Compare the performance:


 In[3]:= ParallelTable[Pause[1]; f[i], {i, 12}] // AbsoluteTiming


Out[3]= {2.009933, {f1, f2, f[3], f[4], f[5], f[6], f[7], f[8], f[9], f[10], f[11], f[12]}}



So, under the new v10, I am getting half the parallel performance here and half the kernels that I got under v9. Even more perplexing is that this worked fine in an earlier pre-release version of v10.


I am very confused. Anyone have any ideas how I can get my missing kernels back? Or why a decision may have been made to hobble the performance of the Mac Pro under v10?




Just noticed that if I go to:



  • Evaluation Menu -> Parallel Kernel Configuration


... the automatic setting for:



  • Number of kernels to use: is set to: Automatic (which Mma sets to 6)


If I change this to:




  • Manual setting


and set it to 12 ... then it seems to use 12.


But I am still confused as to why, if Mathematica 10 can actually support 12 kernels on the machine, ... why would Wolfram set it to use only half of them by default, when v9 supported all of them by default?

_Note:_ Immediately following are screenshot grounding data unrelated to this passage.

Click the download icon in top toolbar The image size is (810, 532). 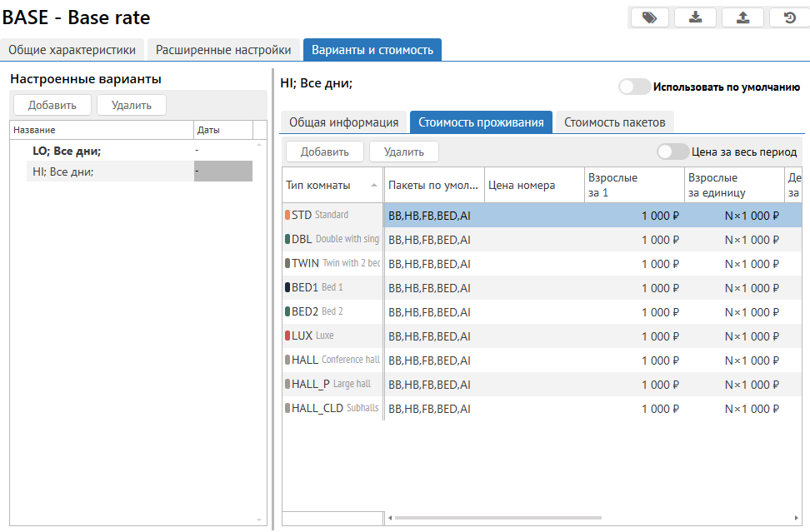click(695, 17)
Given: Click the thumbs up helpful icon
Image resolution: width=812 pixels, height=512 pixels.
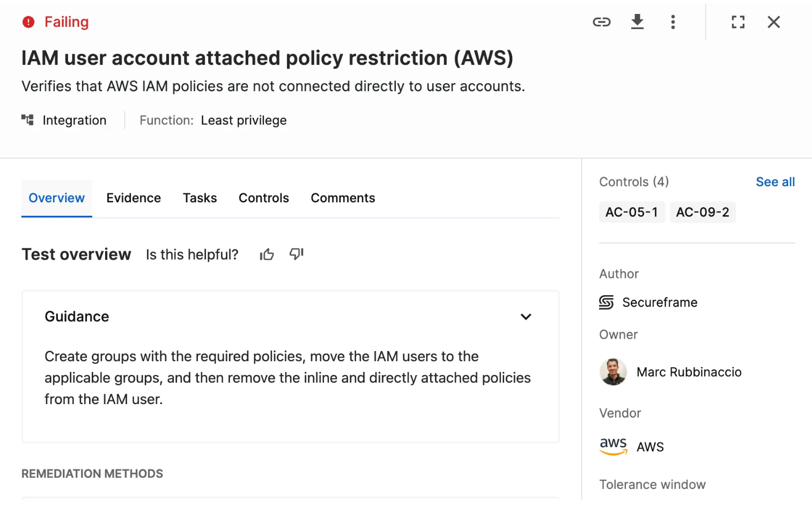Looking at the screenshot, I should click(267, 254).
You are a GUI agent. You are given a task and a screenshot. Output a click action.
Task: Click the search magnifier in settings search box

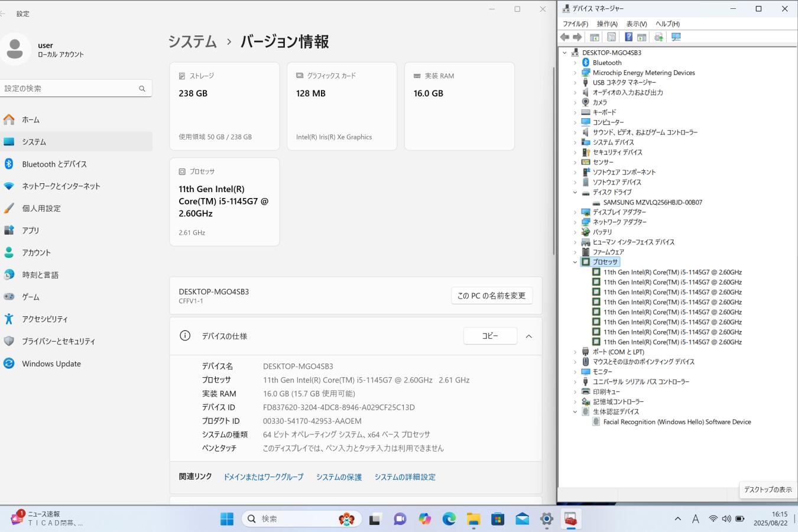pyautogui.click(x=142, y=89)
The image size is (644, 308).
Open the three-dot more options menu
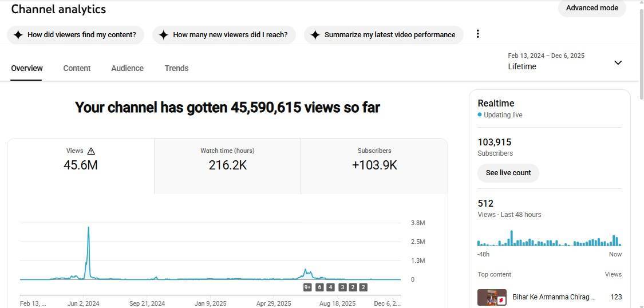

Szabolcs suggests below that Mathematica may not practically use more kernels than physical cores, even if your processor supports virtual cores ... so there is no real difference. In reply, here is a quick timing test of a real-world application (kernel density estimation) from the mathStatica benchmarking test suite. The task is to plot 12 kernel density estimates, corresponding to 12 different bandwidths.


bandwidths = {.2, .35, .45, .55, .65, 1, 1.5, 2, 2.2, 2.5, 3, 3.2};

enter image description here



Here are the results running under:



  • v9 (default: 12 kernels): 3.38 seconds

  • v10 (default: 6 kernels): 9.53 seconds

  • v10 (manual overide to 12 kernels): 7.46 seconds


I don't know what has changed to cause such a performance hit under v10 ... but even so, that is not the point. The point is that the v10 default kernel setting fails to take advantage of the power of the Mac Pro ... and results in worse performance in a typical parallel-processing application.



Update: 1 August 2014


I have now had the opportunity to run the full mathStatica (primarily symbolic) benchmark suite under both:




  • the default v10 parallel setting (6 kernels)

  • the manual override v10 setting (12 kernels)


Here are the results:


enter image description here


The results fall into 2 categories:




  • For problems that have more than 6 separate components to them: ... For such problems, using 12 kernels is ALWAYS unambiguously faster, and significantly so.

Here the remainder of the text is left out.